**Directions:** All lines in the records that carry the string "động" are to be shown.

--- Entries shown Enclosed Below ---

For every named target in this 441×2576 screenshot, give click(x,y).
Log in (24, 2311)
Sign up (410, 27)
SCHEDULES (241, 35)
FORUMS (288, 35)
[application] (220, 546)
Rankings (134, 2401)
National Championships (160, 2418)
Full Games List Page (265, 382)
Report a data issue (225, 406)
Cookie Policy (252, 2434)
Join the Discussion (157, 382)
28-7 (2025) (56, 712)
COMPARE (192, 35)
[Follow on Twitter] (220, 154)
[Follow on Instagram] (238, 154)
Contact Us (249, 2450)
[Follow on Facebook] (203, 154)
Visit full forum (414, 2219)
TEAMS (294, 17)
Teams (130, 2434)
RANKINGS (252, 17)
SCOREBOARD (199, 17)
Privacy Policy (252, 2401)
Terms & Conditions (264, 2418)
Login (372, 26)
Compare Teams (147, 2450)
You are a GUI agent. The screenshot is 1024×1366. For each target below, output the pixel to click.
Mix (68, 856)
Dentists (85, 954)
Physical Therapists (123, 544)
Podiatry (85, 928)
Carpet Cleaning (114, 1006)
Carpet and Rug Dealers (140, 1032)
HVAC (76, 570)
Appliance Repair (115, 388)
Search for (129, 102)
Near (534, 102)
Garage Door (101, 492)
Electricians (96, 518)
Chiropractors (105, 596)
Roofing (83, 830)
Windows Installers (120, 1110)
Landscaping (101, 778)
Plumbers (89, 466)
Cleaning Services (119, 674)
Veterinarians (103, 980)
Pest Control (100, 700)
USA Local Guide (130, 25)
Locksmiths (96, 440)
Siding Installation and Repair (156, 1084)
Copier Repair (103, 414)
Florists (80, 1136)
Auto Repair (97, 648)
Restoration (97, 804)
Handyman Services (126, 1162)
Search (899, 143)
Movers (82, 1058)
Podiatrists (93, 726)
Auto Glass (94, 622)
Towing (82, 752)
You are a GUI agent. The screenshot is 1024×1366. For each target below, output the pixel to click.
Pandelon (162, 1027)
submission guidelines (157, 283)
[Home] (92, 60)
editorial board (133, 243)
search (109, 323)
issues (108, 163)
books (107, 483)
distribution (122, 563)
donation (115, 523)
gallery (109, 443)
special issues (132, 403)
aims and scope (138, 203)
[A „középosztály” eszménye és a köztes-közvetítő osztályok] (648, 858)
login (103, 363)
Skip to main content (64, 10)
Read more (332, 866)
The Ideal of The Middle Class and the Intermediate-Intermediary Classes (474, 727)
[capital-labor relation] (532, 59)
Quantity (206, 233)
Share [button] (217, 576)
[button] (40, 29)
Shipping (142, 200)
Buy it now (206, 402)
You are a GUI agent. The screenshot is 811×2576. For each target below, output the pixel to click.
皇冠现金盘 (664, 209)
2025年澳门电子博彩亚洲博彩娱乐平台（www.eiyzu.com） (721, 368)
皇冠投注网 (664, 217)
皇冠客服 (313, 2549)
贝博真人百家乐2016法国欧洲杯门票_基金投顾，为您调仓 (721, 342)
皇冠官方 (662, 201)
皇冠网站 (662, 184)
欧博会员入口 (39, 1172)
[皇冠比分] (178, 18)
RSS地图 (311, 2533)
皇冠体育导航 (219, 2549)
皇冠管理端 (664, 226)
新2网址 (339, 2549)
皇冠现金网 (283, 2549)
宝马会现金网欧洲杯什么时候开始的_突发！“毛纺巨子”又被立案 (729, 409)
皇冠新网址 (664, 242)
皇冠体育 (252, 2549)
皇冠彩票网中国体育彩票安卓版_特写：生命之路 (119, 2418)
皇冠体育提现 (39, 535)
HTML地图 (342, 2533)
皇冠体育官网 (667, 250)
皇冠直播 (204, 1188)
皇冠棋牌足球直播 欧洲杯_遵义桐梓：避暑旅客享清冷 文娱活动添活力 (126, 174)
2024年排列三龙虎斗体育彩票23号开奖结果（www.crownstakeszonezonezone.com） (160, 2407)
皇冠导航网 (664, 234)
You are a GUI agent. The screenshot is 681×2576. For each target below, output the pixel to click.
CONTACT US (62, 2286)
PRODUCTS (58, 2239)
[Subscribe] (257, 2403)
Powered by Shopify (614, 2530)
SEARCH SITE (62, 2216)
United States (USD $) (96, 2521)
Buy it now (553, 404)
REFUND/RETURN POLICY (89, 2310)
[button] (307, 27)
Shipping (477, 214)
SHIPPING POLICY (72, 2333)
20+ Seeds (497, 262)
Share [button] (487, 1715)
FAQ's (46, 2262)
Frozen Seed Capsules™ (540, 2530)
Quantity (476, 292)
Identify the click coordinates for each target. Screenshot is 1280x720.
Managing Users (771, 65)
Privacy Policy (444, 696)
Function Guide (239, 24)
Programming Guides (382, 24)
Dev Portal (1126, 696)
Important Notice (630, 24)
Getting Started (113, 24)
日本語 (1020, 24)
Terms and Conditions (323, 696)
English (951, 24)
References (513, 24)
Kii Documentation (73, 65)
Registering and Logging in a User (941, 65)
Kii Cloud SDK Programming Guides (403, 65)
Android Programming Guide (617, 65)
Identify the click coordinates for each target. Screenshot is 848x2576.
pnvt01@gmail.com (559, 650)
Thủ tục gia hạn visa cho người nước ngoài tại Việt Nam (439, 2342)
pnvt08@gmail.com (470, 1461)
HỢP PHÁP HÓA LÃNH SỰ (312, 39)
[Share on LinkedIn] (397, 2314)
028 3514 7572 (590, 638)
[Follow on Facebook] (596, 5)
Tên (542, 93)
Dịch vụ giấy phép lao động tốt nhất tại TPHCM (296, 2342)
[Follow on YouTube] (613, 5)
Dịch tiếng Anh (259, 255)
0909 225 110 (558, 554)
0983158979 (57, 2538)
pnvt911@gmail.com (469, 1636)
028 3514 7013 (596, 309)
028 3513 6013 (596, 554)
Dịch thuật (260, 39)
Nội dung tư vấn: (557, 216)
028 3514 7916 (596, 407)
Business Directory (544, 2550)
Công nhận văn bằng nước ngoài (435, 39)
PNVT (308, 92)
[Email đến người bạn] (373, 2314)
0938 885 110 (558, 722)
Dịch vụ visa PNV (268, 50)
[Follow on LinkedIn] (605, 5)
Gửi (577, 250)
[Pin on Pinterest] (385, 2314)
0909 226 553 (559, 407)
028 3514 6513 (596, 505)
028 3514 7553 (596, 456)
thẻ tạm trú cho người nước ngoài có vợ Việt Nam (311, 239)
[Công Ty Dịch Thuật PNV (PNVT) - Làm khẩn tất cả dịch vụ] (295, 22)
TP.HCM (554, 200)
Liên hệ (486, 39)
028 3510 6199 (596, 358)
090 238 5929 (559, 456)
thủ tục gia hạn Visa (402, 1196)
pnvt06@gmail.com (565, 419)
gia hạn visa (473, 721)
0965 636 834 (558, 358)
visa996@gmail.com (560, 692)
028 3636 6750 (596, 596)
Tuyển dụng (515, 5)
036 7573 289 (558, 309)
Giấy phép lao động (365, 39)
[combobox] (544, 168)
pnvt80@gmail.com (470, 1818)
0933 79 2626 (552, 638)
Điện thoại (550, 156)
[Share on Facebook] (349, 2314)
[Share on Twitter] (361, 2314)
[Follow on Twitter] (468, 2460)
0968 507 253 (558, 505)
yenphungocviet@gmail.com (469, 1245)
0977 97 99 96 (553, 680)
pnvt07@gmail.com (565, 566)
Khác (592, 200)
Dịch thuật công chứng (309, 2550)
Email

--- End of Enclosed Entries shown ---

**Solved problem:**
Dịch vụ giấy phép lao động tốt nhất tại TPHCM (296, 2342)
Giấy phép lao động (365, 39)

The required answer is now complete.